As a permanent member of the UN Security Council, China has been called on to shoulder more international obligations. Despite its status as a developing country, China has done its utmost to fulfill international obligations. With its sustained economic development, China finds it is now possible to play a more active role in providing common security goods and addressing global security issues.
Since 1990, China has contributed the largest number of peacekeeping troops among the five permanent members of the UNSC, sending approximately 20,000 military personnel to participate in UN peacekeeping operations. Since 2008, the PLA Navy has conducted escort operations together with some twenty other navies in the Gulf of Aden and the waters off Somalia. In recent years, the PLA has sent relief personnel and materials to disaster-stricken countries like Afghanistan, Haiti, Pakistan, and the Philippines. A series of joint counter terrorist exercises have been conducted in conjunction with foreign militaries. The latest example of PLA’s contribution was its joint escort operation with the Russian Navy to protect the shipment of Syrian chemical weapons.

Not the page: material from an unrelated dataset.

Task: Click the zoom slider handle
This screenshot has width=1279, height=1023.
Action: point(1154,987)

As the second largest economy in the world, China is ready to absorb a larger share of international obligations commensurate with its capabilities. Accordingly, the increase of its defense budget will enable the PLA to better fulfill its international obligations.
Finally, as a major actor in the international system, China has no ambition to seek regional or global hegemony.

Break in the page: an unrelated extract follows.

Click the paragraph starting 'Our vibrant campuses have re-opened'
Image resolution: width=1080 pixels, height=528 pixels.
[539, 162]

Today the international community is learning how to live with a rising China. History reveals that a rising power is likely to clash with an established power. That’s why China has been repeatedly questioned on its intentions for the international system. That’s why China’s “strategic transparency” has become a global concern, and China’s defense budget growth has made headlines every year. Ironically, China’s official statement that “China will not seek hegemony even when it becomes strong in the future” does not receive enough acknowledgment. There seems to be a gap between the reality of rising China and its skeptics.
To bridge the gap, it is helpful to distinguish the two concepts of capabilities and intentions. With regard to capabilities, it is true that China has achieved a lot, and will continue to do so in the future. Given its geographic size, population and natural resources, China was born to be a major player in the international system. Therefore, China’s ongoing rise or rejuvenation is natural and inevitable. But capabilities alone do not always mean a threat. The more important thing is intention.

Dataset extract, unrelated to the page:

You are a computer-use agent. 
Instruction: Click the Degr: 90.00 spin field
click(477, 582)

China has no hegemonic ambition, not only because China realizes the zero-sum game has no future in a globalized world, but also because of China’s own cultural tradition and historical memory. The golden rule of Confucius—“Do not impose on others what you do not wish for yourself,” is deeply rooted in Chinese culture and strategic thinking. Since the 1840s, China had been a victim of hegemonic powers such as Britain, Japan, the United States and the Soviet Union. China therefore has strongly felt the sting of hegemonic powers, thus learning never to behave like a hegemonic world power.
Thus, China’s defense budget growth has been a way to realize its military modernization and overall national rejuvenation. It does not intend to threaten any other country in the world, and therefore there is no need for people outside of China to worry about the growth of China’s defense budget.
Wu Chengyi, Associate Professor, Luoyang Foreign Languages University.